As many look to cut costs to cope with the worsening economic downturn, you would expect consumer spending patterns to be adversely affected, with the luxury goods segment being one of the hardest hit.

Not so according to Robert Polet, chairman of the Gucci Group. While he agrees that consumer psyche vis-à-vis buying behaviour has taken a hit, he believes that his company is in the business of selling dreams – and you can’t put a price tag on a dream.

“People buy our brands because they want to be a part of a particular dream… So people before going into the store, they decide ‘I would like to be part of that dream.’ And that is an emotional decision. It’s an aspirational decision for many.

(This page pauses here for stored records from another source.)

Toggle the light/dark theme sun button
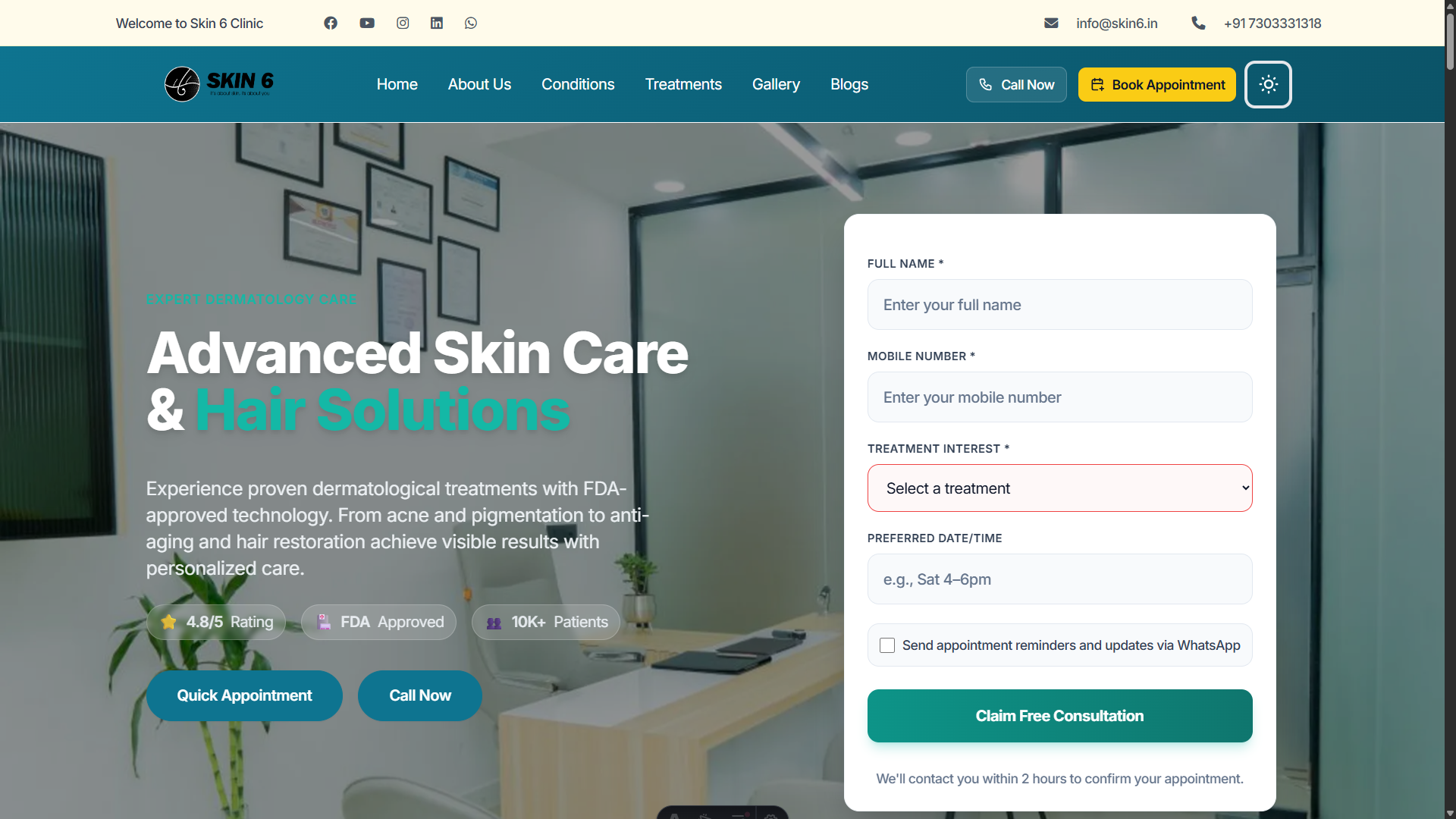Image resolution: width=1456 pixels, height=819 pixels. point(1268,84)
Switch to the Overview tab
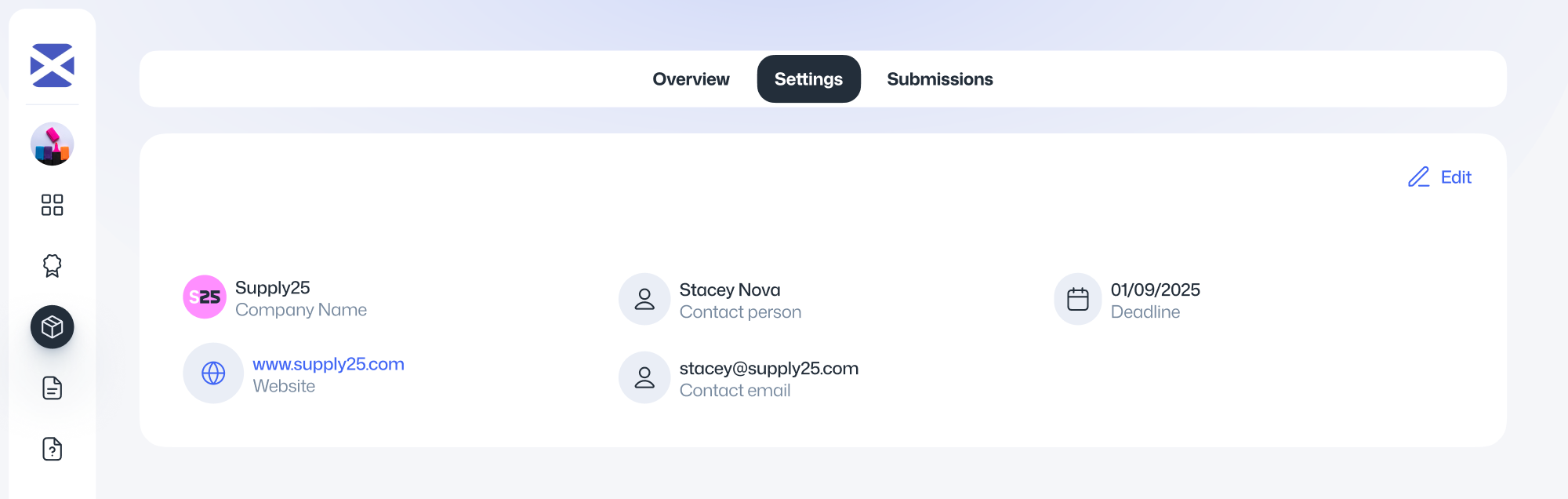The width and height of the screenshot is (1568, 499). click(691, 79)
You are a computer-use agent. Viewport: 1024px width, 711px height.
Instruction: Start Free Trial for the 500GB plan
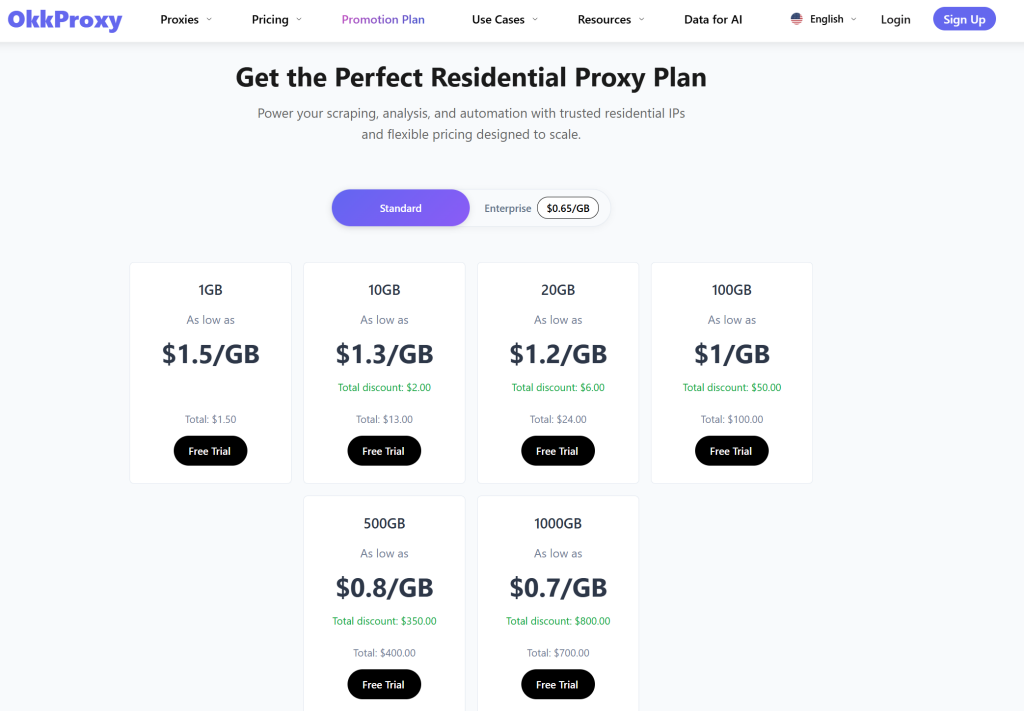[x=384, y=684]
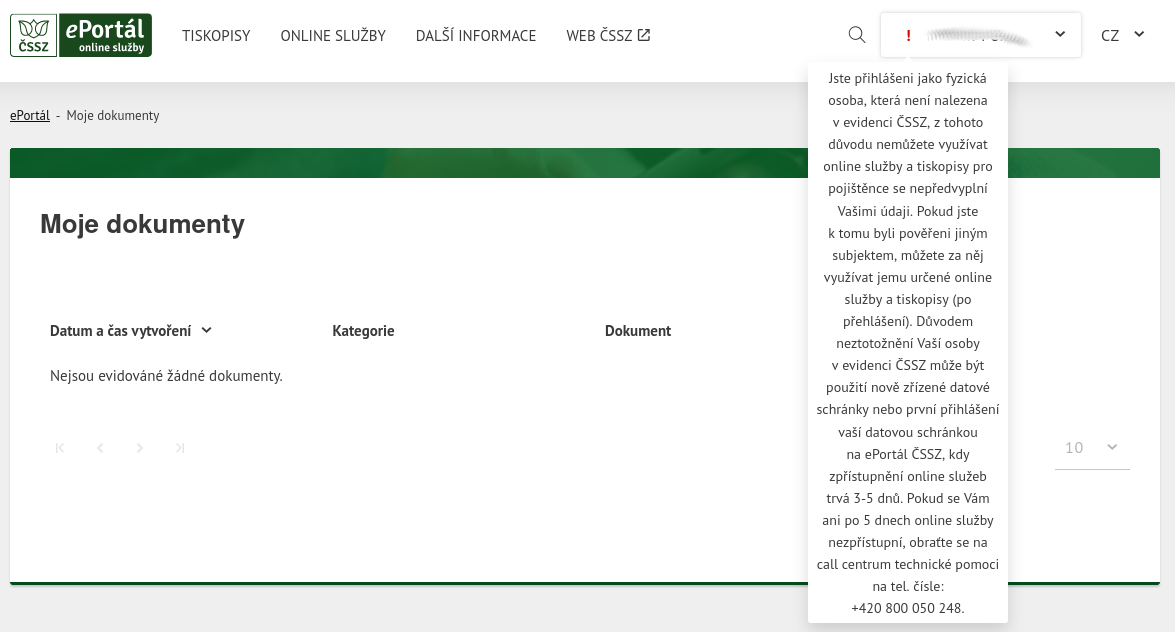Go to next page arrow

[140, 448]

And they’re seduced when in the store; they’re seduced by the product, by a really desirable product that you cannot resist … This is not about selling bags or shoes or ties or suits. This is about ‘Would you like to be a Gucci man or a Gucci woman?’”

The big picture

Though Polet says Gucci will not be making any broad sweeping tactical changes to tackle the crisis head on, preferring instead to go with a less reactive approach, he says it may be necessary to make some adjustments because it still makes good business sense to monitor the situation.

“Let me just reaffirm the importance of actually sticking to your strategy because the strategy that you build around brands is the strategy for the longer term. You manage brands for a long life or longevity, so you don't sort of whisk them around every quarter or every year or every two years,” Polet told INSEAD Knowledge in an exclusive interview. “And that is come hell or high water I would say. But you know what, times change and there are things that you need to adapt to and in the short term – change your tactics.”

For example, he says, if a company’s growth is cut by half, it is technically still growing, though profits are significantly reduced. “So you will adjust if you're wise, your capital expenditures and the way that you manage your business, (yet) always staying true to the essence of the brand and to the long-term strategy.”

Polet’s approach seems to have worked. When he joined Gucci in 2004, he had ambitious plans to double the company’s revenues in seven years, as well as to increase gross margins to 70 per cent. He says he has delivered on both counts, which he is why he chooses to remain optimistic at such a time.

“Now having done that, it gives us of course a much better position because the profitability has almost tripled in absolute terms in the last four years. It gives you a fantastic starting point to be able to brace yourself for headwinds.”

Asia as the next frontier

Turning to Asia for growth has also paid off. “We said four years ago, we would invest more than 60 per cent of all our investments in Asia Pacific. And that's exactly what we have done ... (we have grown) the stores in mainland China from four stores four years ago to 24 stores by the end of this year, which is quite remarkable.”

Polet is now counting on Asia to cushion the Gucci brand from the shock waves of the ailing economy. “I'm absolutely convinced of it and it's actually happening as we speak. Asia is delivering its part of the portfolio that we knew that it would deliver.”